Regulators are increasingly worried about the impact of cryptocurrencies in the global economic and financial spheres. After the crypto market fell, they became increasingly aware of the fact that crypto-assets can never be included in the national markets. They are extremely volatile and are part of some of the greatest financial controversies in the current industrial landscape. Recently, the fall of major assets like Bitcoin and Terra has shaken up the investor community. TerraUSD, an algorithmic stablecoin, that was meant to be pegged to the US dollar was suddenly de-pegged and erased much of the value of investors' wealth from the Terra ecosystem.
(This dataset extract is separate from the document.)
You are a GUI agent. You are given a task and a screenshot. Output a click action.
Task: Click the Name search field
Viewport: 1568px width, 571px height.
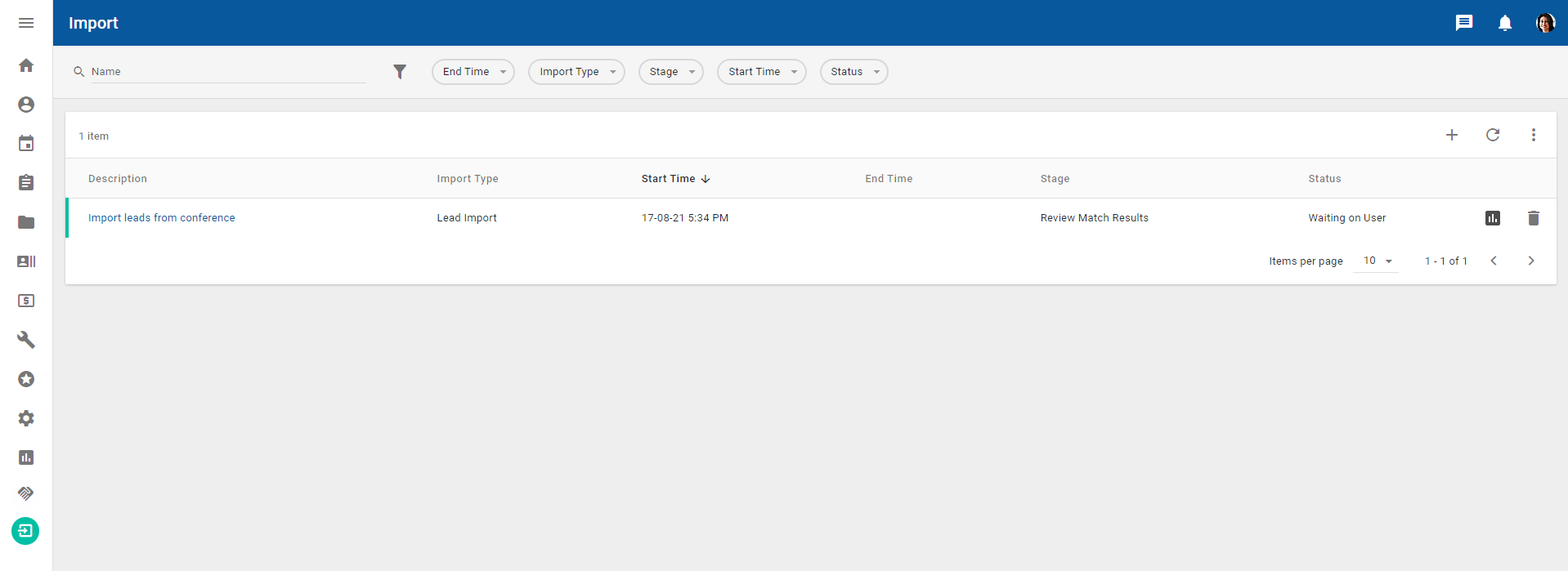click(227, 72)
And, amid such drastic market conditions, governments like the UK and US are positively willing to bring back the stablecoins and legalize them. Recently, the stablecoins received the Queen's blessings as the UK included stablecoin regulation into its economy.
Recently, Prince Charles spoke on behalf of the Queen of England at the House of Lords, stating the UK government's ideas and the willingness to include cryptocurrencies in its economy. His Highness precisely emphasized the government's initiatives to try and implement cryptocurrencies like several other nations already have. The address included 38 bills that the ministers will sign before the implementation of the law in the following year. But the point behind the ongoing discussion in the industry is that amid the volatile condition of stablecoins like TerraUSD, is it advisable to integrate and regulate stablecoins, or any form of cryptocurrency into an economy?
Experts predict that the introduction of cryptocurrencies in the UK would not necessarily cause a situation similar to El Salvador because the government has been quite efficient and clever in not including algorithmic stablecoins like TerraUSD, one which led to the downfall of the entire crypto, or at least, we can only hope that the UK government will be more alert in handling digital assets within its economy.